Dingos (“Django: INformation in Generic ObjectS”) is a Django application that allows you to manage data structured in hierarchies in a generic way. It was written for dealing with cyber-threat information expressed in standards such as CybOX and STIX as part of the MANTIS Cyber Threat Information Management Framework, but may also have other applications.

Consider the following XML-based example:

<person>
    <firstName>John</firstName>
    <lastName>Smith</lastName>
    <age>25</age>
    <address>
        <streetAddress>21 2nd Street</streetAddress>
        <city>New York</city>
        <state>NY</state>
        <postalCode>10021</postalCode>
    </address>
    <phoneNumbers>
        <phoneNumber type="home">212 555-1234</phoneNumber>
        <phoneNumber type="fax">646 555-4567</phoneNumber>
    </phoneNumbers>
</person>

The generic XML import of Dingos stores this information by extracting the following “facts”:

Fact Term Fact Value
person/firstName John
person/lastName Smith
person/age 25
person/address/streetAddress 21 2nd Street
person/address/city New York
person/address/state NY
person/address/postalCode 10021
person/phoneNumbers/phoneNumber@type home
person/phoneNumbers/phoneNumber 212 555-1234
person/phoneNumbers/phoneNumber@type fax
person/phoneNumbers/phoneNumber 646 555-4567

This list of facts is stored as a Dingo “InfoObject”. The data model also keeps track of positional information that associates the attribute ‘home’ with the first and attribute ‘fax’ with the second telephone number.

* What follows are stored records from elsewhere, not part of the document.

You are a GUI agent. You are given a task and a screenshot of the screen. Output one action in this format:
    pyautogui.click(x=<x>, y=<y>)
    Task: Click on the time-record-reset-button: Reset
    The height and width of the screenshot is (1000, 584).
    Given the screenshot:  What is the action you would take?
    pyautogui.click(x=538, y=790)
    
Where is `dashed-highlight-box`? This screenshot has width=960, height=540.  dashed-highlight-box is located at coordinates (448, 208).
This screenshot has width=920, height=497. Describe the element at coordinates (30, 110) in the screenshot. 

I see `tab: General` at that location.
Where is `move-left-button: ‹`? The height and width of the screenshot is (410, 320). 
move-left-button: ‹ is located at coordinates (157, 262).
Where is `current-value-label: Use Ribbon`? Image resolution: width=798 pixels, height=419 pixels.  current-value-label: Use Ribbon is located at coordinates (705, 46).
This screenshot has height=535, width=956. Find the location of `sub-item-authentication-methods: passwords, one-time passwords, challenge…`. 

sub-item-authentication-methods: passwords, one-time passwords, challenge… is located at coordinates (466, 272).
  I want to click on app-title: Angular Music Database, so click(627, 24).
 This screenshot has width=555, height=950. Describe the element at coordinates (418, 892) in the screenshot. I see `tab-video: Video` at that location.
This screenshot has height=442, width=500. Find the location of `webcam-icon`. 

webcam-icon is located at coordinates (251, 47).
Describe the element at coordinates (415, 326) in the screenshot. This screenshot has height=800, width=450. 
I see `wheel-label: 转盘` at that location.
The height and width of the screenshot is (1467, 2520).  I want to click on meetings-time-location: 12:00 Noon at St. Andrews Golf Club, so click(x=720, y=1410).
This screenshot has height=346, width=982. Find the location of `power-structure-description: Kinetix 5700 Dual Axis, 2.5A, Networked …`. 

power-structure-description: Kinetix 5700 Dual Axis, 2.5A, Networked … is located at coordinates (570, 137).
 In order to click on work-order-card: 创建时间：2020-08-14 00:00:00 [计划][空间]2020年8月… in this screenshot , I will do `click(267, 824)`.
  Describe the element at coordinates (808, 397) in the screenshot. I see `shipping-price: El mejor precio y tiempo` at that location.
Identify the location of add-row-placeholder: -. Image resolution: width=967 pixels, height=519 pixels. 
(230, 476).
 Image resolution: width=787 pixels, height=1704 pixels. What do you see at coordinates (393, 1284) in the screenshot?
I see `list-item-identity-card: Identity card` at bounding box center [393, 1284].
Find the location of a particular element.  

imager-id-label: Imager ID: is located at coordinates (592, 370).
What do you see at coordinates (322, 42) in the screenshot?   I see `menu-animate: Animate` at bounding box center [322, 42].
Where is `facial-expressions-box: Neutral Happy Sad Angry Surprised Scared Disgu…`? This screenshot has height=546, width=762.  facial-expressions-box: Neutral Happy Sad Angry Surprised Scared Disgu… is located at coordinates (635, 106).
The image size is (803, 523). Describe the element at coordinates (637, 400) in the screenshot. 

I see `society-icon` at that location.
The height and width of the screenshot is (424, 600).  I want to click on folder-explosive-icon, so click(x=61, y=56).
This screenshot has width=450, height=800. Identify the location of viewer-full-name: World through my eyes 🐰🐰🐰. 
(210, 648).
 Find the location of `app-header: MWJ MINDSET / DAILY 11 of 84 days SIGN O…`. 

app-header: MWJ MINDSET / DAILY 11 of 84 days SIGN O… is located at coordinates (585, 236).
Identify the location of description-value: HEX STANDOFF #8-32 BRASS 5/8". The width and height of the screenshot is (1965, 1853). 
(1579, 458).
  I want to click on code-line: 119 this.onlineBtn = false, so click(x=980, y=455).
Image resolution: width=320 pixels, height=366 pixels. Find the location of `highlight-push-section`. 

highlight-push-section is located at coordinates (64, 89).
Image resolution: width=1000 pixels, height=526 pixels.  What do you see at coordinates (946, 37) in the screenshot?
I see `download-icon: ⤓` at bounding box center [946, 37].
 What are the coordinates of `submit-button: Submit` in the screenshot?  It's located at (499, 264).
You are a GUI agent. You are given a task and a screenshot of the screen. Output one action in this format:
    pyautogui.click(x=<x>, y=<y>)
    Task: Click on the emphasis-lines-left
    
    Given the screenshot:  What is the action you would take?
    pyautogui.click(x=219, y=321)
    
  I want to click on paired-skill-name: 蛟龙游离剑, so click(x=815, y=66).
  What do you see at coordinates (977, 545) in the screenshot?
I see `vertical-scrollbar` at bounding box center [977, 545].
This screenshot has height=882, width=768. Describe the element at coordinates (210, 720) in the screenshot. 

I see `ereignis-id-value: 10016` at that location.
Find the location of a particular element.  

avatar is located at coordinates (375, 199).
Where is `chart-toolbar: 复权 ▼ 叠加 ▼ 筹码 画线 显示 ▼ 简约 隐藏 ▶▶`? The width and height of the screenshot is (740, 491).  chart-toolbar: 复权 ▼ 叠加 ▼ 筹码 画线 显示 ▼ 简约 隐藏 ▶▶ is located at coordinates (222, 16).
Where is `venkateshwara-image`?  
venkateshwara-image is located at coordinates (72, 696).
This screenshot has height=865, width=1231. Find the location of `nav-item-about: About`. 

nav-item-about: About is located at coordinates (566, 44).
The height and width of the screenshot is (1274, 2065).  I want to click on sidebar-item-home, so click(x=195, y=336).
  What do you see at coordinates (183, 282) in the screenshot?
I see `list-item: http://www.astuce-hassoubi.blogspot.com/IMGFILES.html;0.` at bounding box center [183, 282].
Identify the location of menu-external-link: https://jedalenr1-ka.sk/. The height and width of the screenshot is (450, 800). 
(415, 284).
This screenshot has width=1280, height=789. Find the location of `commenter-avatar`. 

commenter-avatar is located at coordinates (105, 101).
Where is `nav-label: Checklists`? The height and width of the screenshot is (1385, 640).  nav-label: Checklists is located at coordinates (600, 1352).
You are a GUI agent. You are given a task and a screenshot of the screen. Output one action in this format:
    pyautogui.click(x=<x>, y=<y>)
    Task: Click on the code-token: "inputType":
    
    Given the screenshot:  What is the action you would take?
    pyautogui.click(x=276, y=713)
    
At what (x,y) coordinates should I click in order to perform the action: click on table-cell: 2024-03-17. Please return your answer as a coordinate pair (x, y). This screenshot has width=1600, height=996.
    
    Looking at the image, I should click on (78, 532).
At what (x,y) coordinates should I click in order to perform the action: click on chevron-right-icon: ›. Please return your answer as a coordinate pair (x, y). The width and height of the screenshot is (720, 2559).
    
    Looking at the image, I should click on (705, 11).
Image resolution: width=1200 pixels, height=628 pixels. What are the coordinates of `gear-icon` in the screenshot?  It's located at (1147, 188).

Viewing the imported file (without any further customization) currently looks like follows:

_images/dingos_example_view.png

Dingos further offers:

  • a configurable parser that enables Dingos to deal with rather complicated data structures such as STIX and CybOX that require extraction of embedded structures, derivation of object identifiers, etc.
  • a high degree of sharing in the data model: if a piece of data occurs several times (e.g., in several imports), then it is only stored once and referenced at all occurrences.